A Mulher do Sétimo Andar voltou a escrever. Aconteceu na manhã de um sábado. Ela não sabia bem se tinha lido a frase nas suas correspondências de whatsapp e e-mail, ou se a ouvira no sonho com o qual se acordou naquele dia. Sonhara com uma amiga muito querida que estava sendo festejada. Ao abrir os olhos e sair do mundo onírico, onde vivemos uma vida secreta, já não se recordava qual o motivo da festa. Mas o mantra aparecia como manchete de jornal: Viva a vida, essa menina!

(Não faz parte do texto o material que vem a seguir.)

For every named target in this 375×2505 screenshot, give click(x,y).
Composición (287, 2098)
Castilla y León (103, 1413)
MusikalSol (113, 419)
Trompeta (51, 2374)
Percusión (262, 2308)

            Então pensou que aquele era um dia especial. Havia seis meses, andava tateando na escuridão: sucumbira ao baixo astral que assola o país. Naquela manhã, ela via uma luz no fim do túnel. Tomou um banho morno, protegeu a pele do rosto dos raios solares, sentou-se ao computador e principiou a momentear.

            Havia enfrentado com galhardia o primeiro ano de confinamento pela pandemia. Ao final de dois mil e vinte, porém, a Mulher do Sétimo Andar sentiu pela primeira vez um desespero por estar sozinha. Deu-se conta que aquele era o primeiro ano de sua vida em que estava só, nas festas de dezembro. Lembrou-se de que já passara por um sofrimento igual àquele, chamado depressão, uma vez na vida. Sabia da vontade de não sair da cama ao acordar, da falta de vontade de viver. Igualmente sabia o caminho das pedras e seguiu em frente.

            Pelo caminho foi buscando companhia. Por que não? Fazer como todos: adotar um pet a quem chamaria de filho ou filha e o criaria como tal. No fundo, no fundo, ela sempre se perguntou: será que os humanos perderam a capacidade de se amar, se agarrar, se beijar, se tocar? Será por isso que precisam buscar prazer de convívio com os animais? E isso só se aprofundou na pandemia, mas vinha de longe.

            Deixou essas questões de lado e iniciou seu périplo em busca do pet. A primeira ideia foi um gato. Gato seria perfeito: não condicionaria suas caminhadas às necessidades fisiológicas dele, é um animal mais independente do que o cachorro, adapta-se bem a um apartamento. Aí surgiu o primeiro e decisivo obstáculo: haveria que colocar tela nas janelas. Como? Atrapalhar sua vista do Oceano Atlântico? Jamais. Só um neto a obrigaria a tanto. Partiu então para o cão. Choveram sugestões e estímulos de todo tipo por parte de parentes e amigos do whatsapp. Quando já tinha escolhido uma linda cadelinha vira-lata, a quem, só olhando as fotografias, dera o nome de Mel, depois mesmo de ir conhecê-la na casa de uma simpática mocinha, dessas que dedicam a vida a cuidar e defender os animais, depois até de marcar um dia para ir buscá-la…

            Bateu a dúvida. Pois o dia seguinte amanheceu chovendo muito, aquela chuvinha intermitente do inverno recifense, de ruas alagadas, bocas de leão entupidas acumulando água na beira das calçadas. Ela se deitou na rede, o melhor lugar da casa para tomar decisões importantes. A decisão foi rápida. Não adotaria a Mel. Ainda consultou o filho mais velho, que mora em uma casa com ampla área externa. Será que ele não gostaria de adotar a cachorrinha? Não, não gostaria. Abortou então o plano de adoção de pet.

            E um sabiá numa gaiola? Sabia onde buscar. Chegou a escolher um lindo, branquinho (coisa rara em sabiá), cantador. Chegou a desalojar a paisagem de Humberto Magno para outra parede da sala, deixando aquele espaço com vista para o mar para a gaiola de Vivaldi. O sabiá também já havia sido batizado. Mas então pensou em quando o filho mais novo, que mora em São Paulo, viesse para as festas de dezembro. O quanto ele iria se contrariar. Afinal, ela mesmo preferia não ver que estava violentando a natureza, mas o filho seria implacável. Pronto. Voltou à estaca zero a Mulher do Sétimo Andar. Desistiu de vez de adotar quaisquer animais.

            Ela estava na fase do sabiá, quando descobriu de repente, depois que acordou com aquela frase na cabeça, “Viva a vida, menina”, que estava curada da depressão e já poderia voltar à sua solidão, que lhe era tão cara, com a lista infindável de autores para lhe fazer companhia. Que já poderia voltar a escrever.

Ah, como havia sido triste os seis meses sem escrever! Para aquela mulher, ficar sem escrever era como se lhe faltasse um pedaço de pulmão para respirar.

E assim, ela retornou à escrita naquela manhã mesmo de um sábado invernoso, que foi ontem. Não ao planejado segundo romance, que estava igual a carro velho, emperrado numa ladeira. Mas sim às leves crônicas domingueiras.